The attack turned visitors of other websites into weapons to target an anti-censorship group.
Late Thursday night, the popular coding site GitHub announced that someone had been attacking the site with a "continuous" distributed denial of service attack for more than 24 hours.
Hours later, the site was still working to mitigate the attack, and activists as well as computer security experts started pointing the finger at China as the "someone" behind it.
The DDoS attack is amplifying again. We are working to mitigate with all hands on deck.
— GitHub Status (@githubstatus) March 27, 2015
China was hijacking internet traffic so that everyone who visited any site that contained scripts from Chinese Internet giant Baidu would make a request to visit two specific pages hosted inside GitHub, with the goal of overloading them with traffic, according to a security researcher that goes by the name of Anthr@x.
"In other words, even people outside China are being weaponized to target things the Chinese government does not like, for example, freedom of speech," Anthr@x wrote in a blog post analyzing the attack.
"People outside China are being weaponized to target things the Chinese government does not like, for example, freedom of speech."
In fact, the two pages targeted were the GitHub page of GreatFire, a well-known group that fights against Chinese censorship, and another page set by the group that hosts New York Times mirrors to allow Chinese netizens to access the paper's site, which is normally blocked.
Other experts also have little doubt that China was behind this attack.
"I have no proof it's the Chinese government," Mikko Hypponen, a renowned security expert and chief research officer for F-Secure, told Motherboard. "But who else would have the motive? Who else would have the capability to hijack traffic like this?"
6/ we suspect such attack is govt-backed, and need access to network infrastructure to achieve. this also linked to recent attack on AWS.
— 比特客栈的寻行数墨 (@bitinn) March 27, 2015
In the last year, GreatFire has begun using GitHub, as well as Amazon cloud hosting service AWS, to avoid Chinese censors.
Girhub's whole site uses HTTPS encryption, so when a Chinese netizen visits content hosted on the site, Chinese censors can only see that the user is visiting github.com, but not the full URL address within GitHub. So China can't selectively block just some content on GitHub without blocking the entire site. (GitHub did not immediately respond to Motherboard's request for comment.)
That's what GreatFire and other Internet Freedom activists call "collateral freedom," and it seems China is determined to find new ways to block websites it doesn't like. (We have tried to reach out to China's cybersecurity and Internet czar Lu Wei, but have not received a response yet.)
This seems to be the latest in a recent escalation in the tensions between the Chinese government and GreatFire, which has been monitoring censorship and creating circumvention tools for years.
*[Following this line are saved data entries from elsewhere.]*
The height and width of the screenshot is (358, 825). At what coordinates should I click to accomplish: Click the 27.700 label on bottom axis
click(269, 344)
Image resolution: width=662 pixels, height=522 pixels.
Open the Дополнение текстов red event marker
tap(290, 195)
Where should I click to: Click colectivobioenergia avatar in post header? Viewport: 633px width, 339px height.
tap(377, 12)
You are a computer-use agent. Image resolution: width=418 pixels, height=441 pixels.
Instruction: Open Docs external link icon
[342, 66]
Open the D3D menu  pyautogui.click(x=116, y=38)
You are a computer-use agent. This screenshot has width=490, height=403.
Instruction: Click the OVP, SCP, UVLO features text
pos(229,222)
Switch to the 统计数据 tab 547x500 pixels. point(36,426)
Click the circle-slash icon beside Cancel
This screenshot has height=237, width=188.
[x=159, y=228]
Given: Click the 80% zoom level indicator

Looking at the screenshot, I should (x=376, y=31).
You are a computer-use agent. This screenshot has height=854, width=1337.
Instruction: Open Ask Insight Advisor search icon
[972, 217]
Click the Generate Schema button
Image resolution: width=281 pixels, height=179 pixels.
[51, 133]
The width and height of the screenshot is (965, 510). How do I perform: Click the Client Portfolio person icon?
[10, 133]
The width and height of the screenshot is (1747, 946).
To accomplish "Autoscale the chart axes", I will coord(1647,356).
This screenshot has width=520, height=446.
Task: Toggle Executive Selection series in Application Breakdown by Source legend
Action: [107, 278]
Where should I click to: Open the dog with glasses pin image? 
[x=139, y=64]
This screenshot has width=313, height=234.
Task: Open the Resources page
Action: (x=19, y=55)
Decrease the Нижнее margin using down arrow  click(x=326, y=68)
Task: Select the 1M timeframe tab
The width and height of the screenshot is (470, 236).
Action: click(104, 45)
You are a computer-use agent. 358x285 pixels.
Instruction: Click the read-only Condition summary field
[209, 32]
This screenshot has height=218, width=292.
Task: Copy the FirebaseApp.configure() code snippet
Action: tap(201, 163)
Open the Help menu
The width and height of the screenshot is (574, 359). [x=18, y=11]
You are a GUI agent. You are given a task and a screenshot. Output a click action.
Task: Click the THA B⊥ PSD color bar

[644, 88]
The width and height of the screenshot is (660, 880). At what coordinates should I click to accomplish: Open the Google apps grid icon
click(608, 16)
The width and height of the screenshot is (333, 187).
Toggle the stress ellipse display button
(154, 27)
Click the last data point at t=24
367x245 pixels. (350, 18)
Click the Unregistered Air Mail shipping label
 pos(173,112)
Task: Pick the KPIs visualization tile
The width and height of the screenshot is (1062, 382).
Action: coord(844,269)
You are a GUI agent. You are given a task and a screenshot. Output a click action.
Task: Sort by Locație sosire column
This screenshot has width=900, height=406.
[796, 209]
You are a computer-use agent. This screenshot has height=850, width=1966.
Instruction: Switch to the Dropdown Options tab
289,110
In January, the Chinese government called GreatFire an "anti-China website set up by an overseas anti-China organization." And earlier this month, GreatFire's websites were targeted by another DDoS attack, probably orchestrated by China as well.
UPDATE 27/03/2015, 3:54 p.m. ET: GitHub called this attack the "largest DDoS attack in GitHub's history," in a blog post published on Friday afternoon. The company didn't reveal many new details, but said the attack used various sophisticated techniques "that use the web browsers of unsuspecting, uninvolved people to flood github.com with high levels of traffic," confirming the analysis of independent researchers.
GitHub did not point the finger but said that it believed "the intent of this attack is to convince us to remove a specific class of content."
A company spokesperson declined to answer Motherboard's questions.